For the records below, tally the lines that include the word "with" and give only the tally.

--- INFORMATION SHOWN ---
━━━━━━━━━━━━━━━━
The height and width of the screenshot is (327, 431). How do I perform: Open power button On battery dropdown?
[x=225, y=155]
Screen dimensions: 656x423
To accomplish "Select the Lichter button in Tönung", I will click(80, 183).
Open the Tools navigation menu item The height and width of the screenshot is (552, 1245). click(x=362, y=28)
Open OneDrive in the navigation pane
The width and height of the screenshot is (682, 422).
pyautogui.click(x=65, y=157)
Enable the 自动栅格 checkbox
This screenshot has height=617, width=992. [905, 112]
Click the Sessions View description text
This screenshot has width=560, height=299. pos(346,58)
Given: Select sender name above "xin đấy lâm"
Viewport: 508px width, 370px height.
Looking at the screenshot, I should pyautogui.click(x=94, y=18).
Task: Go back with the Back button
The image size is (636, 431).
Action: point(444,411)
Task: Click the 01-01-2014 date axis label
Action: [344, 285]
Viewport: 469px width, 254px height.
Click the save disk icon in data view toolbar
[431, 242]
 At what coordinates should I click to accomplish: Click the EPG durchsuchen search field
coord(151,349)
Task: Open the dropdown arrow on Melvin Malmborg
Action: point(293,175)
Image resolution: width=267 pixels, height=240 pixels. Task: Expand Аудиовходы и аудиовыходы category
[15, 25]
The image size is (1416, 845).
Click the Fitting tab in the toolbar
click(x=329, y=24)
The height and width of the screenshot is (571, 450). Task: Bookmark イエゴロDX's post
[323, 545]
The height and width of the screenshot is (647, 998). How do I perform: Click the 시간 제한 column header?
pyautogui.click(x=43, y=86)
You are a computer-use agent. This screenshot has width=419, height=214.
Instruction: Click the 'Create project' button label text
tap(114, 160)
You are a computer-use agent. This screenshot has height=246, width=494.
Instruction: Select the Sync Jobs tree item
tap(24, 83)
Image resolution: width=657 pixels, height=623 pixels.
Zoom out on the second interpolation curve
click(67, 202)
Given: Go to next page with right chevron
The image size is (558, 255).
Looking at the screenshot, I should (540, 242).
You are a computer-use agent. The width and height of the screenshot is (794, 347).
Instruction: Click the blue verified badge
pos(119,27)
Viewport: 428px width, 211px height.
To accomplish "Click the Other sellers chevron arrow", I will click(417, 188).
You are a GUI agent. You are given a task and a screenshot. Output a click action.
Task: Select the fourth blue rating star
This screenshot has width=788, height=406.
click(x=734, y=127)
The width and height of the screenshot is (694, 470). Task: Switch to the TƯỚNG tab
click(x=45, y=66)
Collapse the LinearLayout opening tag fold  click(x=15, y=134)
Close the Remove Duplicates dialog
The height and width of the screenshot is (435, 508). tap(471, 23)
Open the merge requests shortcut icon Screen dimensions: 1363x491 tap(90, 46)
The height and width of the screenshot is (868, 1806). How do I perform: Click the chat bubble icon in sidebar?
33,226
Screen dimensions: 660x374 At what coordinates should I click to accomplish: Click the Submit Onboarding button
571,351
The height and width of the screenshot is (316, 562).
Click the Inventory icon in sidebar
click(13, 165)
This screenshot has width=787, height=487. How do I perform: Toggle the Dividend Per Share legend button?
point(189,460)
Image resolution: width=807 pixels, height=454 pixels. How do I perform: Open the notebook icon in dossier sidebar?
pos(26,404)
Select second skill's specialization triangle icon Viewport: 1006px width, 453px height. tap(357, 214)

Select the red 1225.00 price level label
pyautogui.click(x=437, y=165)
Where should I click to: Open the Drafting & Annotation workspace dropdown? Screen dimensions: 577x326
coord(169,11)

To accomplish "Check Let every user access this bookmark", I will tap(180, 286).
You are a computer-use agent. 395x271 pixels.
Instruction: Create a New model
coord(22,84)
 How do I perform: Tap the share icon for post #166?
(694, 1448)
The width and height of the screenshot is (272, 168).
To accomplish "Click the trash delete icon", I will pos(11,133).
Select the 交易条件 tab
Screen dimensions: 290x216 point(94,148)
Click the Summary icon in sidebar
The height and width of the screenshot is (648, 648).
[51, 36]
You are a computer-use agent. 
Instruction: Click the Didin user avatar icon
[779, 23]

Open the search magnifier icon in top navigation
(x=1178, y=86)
━━━━━━━━━━━━━━━━
--- ANSWER TO THIS EXERCISE ---
2